* [TASK DETAILS] In the account of visiting Shofuso below, who designed the house?

* [ARTICLE]

Ever since my discovery of the Japanese Tea Ceremony and all things Japan, I had wanted to experience it for myself. I got the chance in the summer of 2021, when I took the hour drive out to Shofuso Japanese Cultural Center. The house was designed by Junzo Yoshimura as a 17th century style home. It was built in Japan in 1953 utilizing traditional techniques and then shipped to New York as part of the Museum of Modern art. It found its home, however, in West Fairmount Park in 1958 where it has graced the greater Philadelphia area ever since nestled in a beautiful Japanese Garden. It includes a pond garden with a waterfall, island, koi fish, traditional tea house and bathhouse.

Walking through its gates, one could easily forget that one has not in fact hopped on a plane to the middle of Japan. Every corner of the building is a beautiful work of art, carefully tended and maintained. What delighted me was the dedication to keeping the building authentically Japanese. Unlike in America when something like a floorboard has some sort of damage or rot, the Japanese do not uproot the whole floorboard and replace it. Instead they cut around the damaged section and then fill it in like a puzzle piece. There was a sort of beauty in keeping the story of time rather than a focus on perfection. Flaws were a natural outgrowth of a house in use and there was a sort of artistry in the repair.

* [RECORDS]
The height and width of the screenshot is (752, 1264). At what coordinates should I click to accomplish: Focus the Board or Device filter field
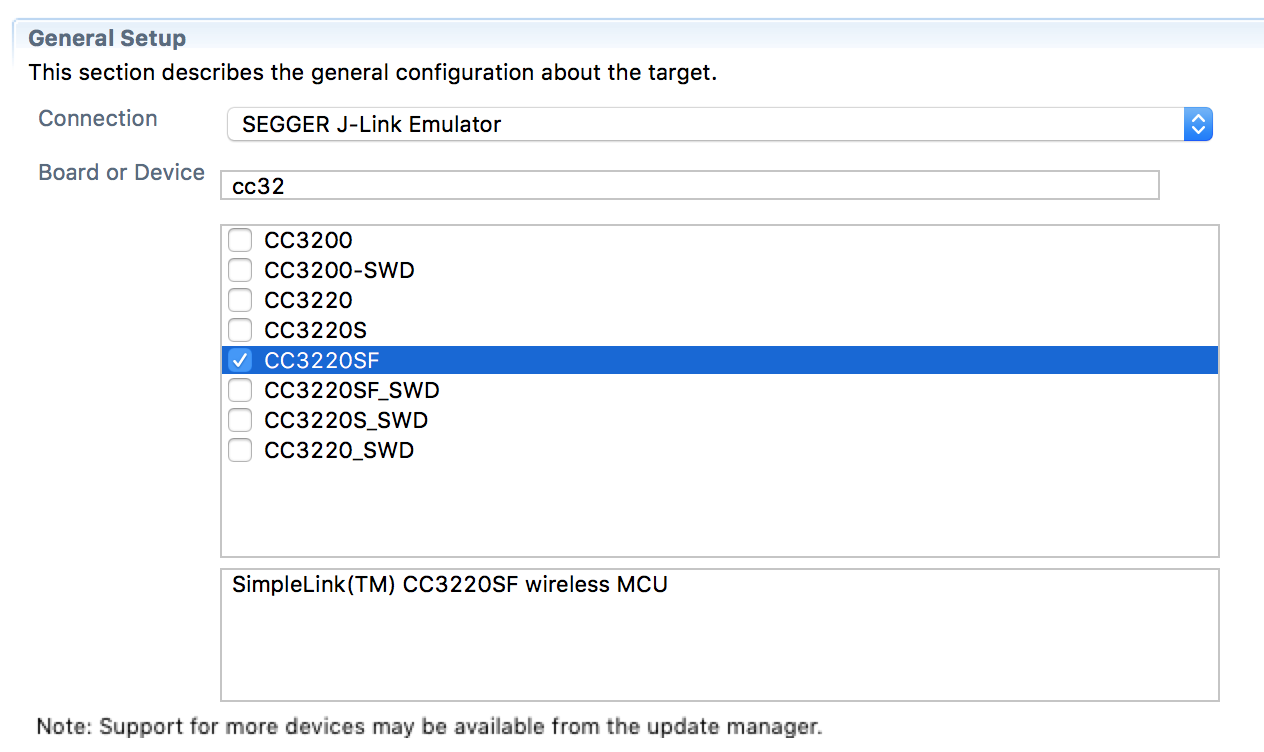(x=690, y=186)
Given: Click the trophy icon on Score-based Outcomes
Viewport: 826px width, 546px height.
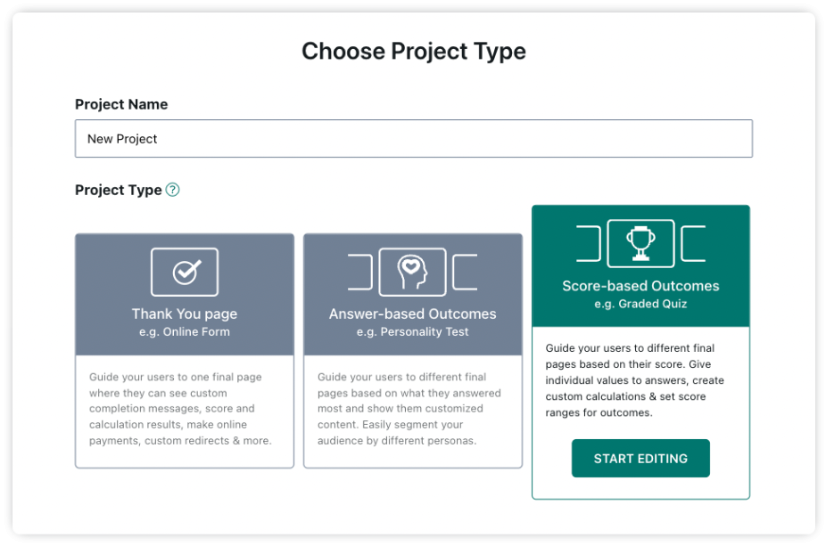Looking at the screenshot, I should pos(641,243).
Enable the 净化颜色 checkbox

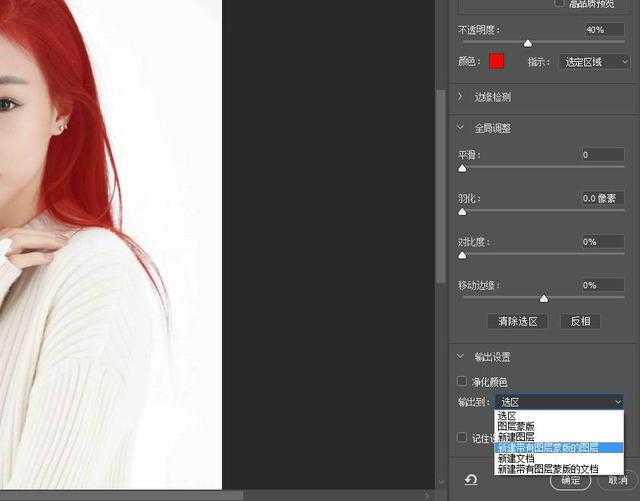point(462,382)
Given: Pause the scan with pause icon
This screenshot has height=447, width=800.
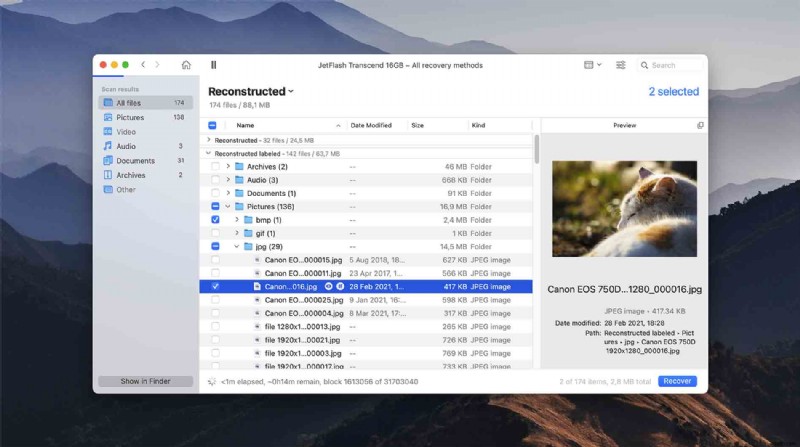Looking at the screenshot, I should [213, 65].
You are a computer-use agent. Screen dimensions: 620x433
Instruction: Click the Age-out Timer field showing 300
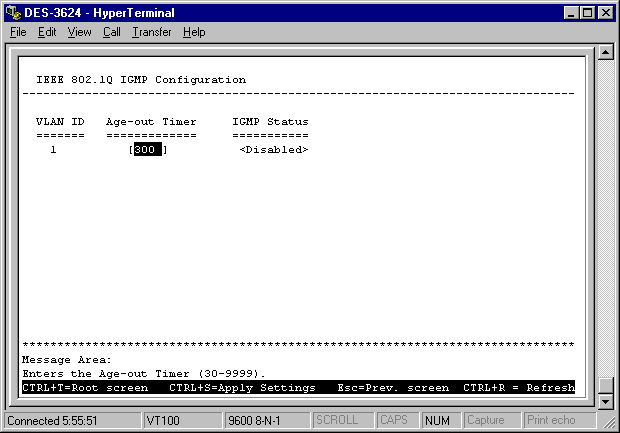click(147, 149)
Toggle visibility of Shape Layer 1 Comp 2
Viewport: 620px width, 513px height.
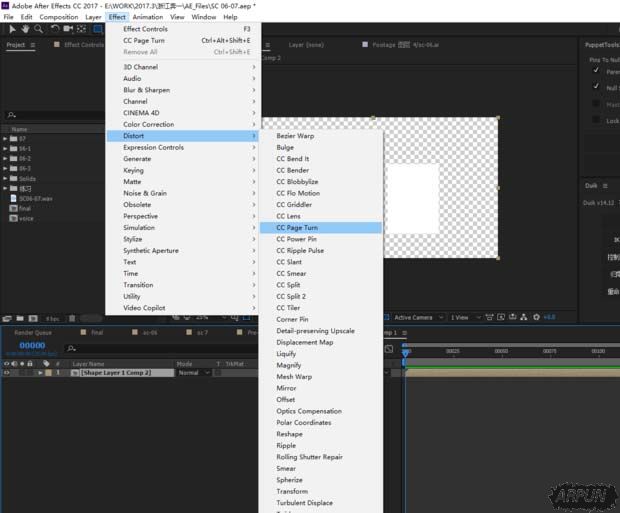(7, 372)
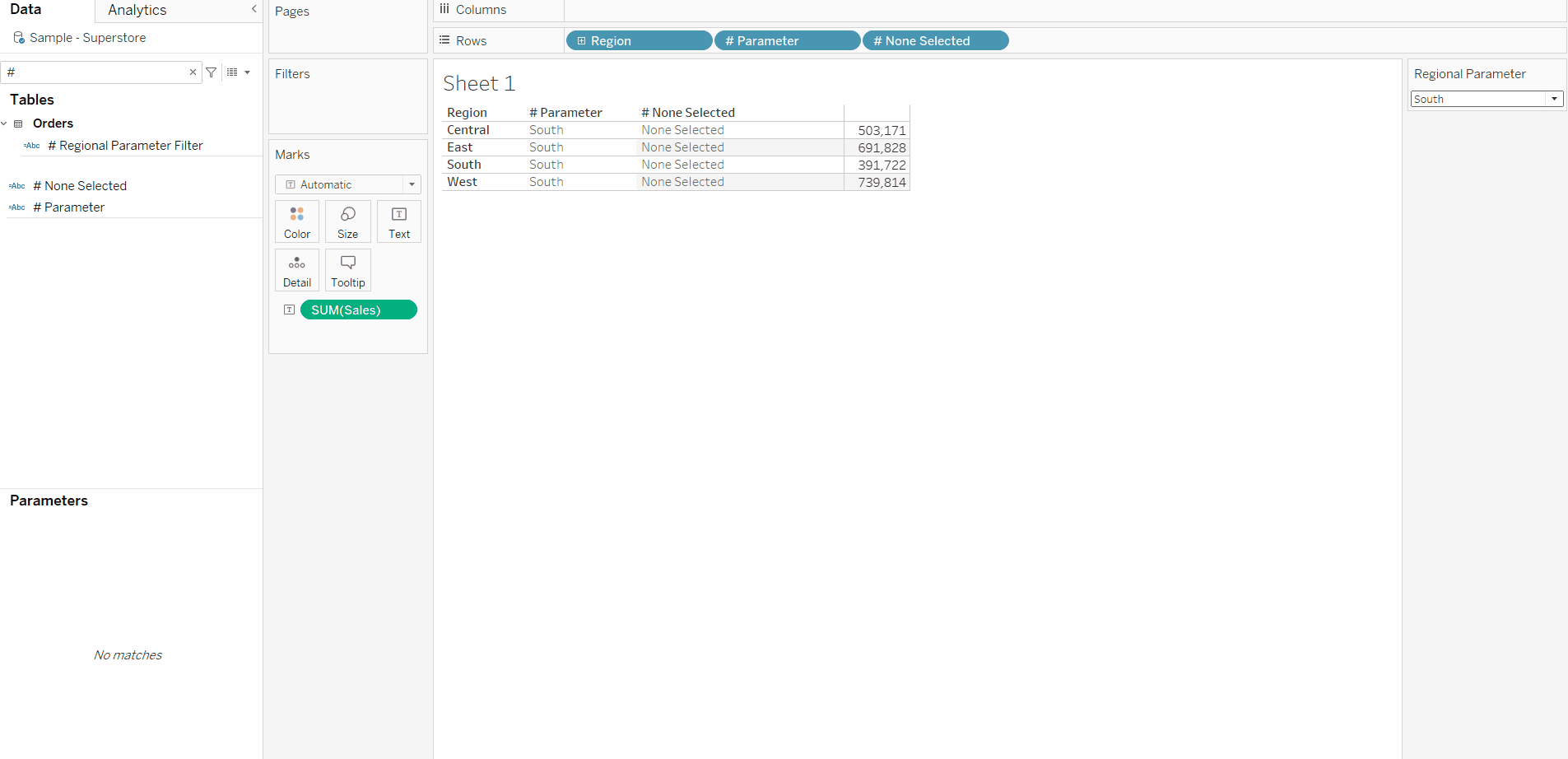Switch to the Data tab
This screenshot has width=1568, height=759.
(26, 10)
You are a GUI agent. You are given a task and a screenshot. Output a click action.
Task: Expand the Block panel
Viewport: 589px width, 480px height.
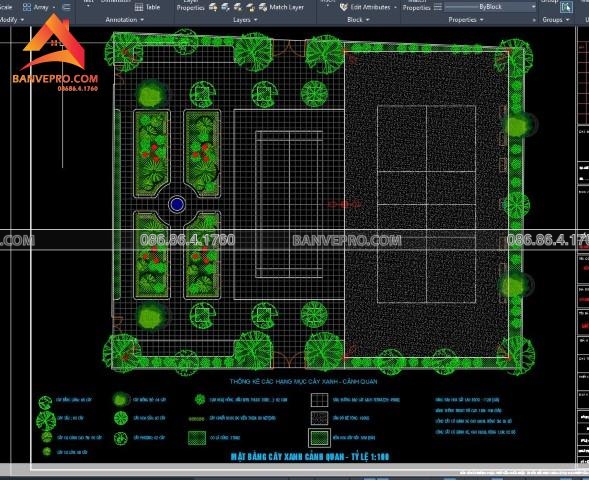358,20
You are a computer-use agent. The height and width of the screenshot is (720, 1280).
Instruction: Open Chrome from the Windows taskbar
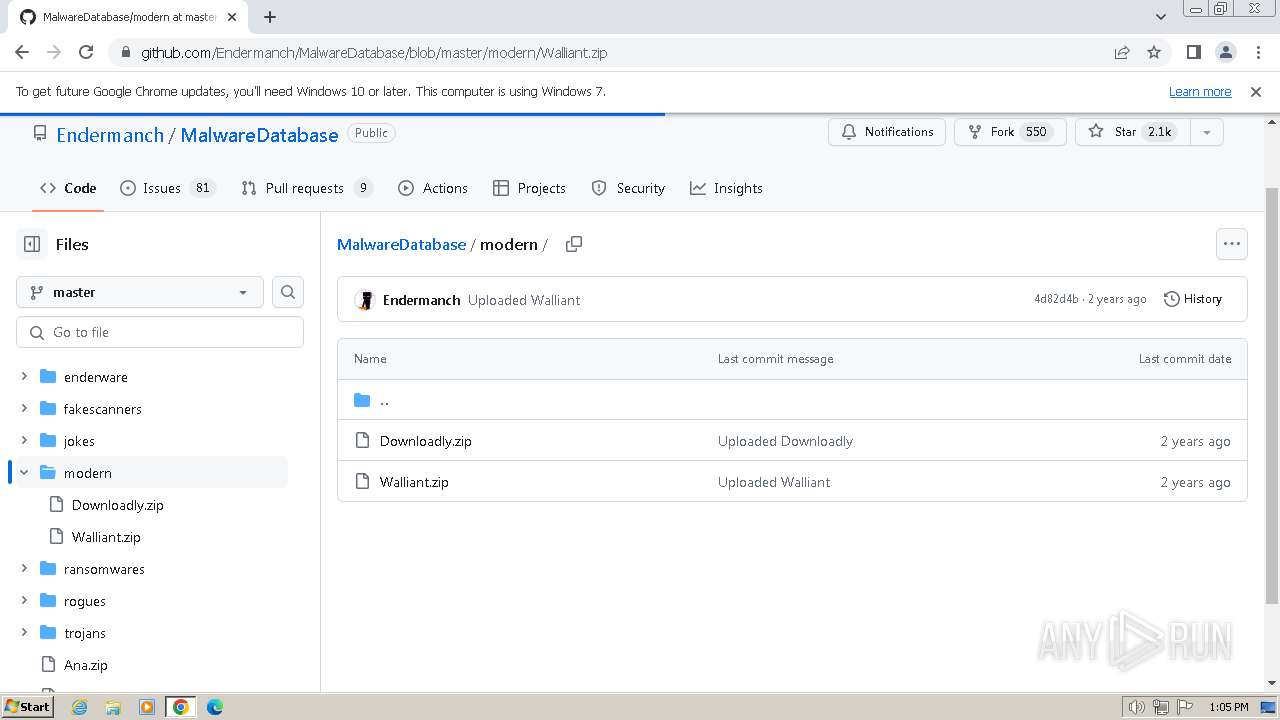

* [TASK ANSWER] Junzo Yoshimura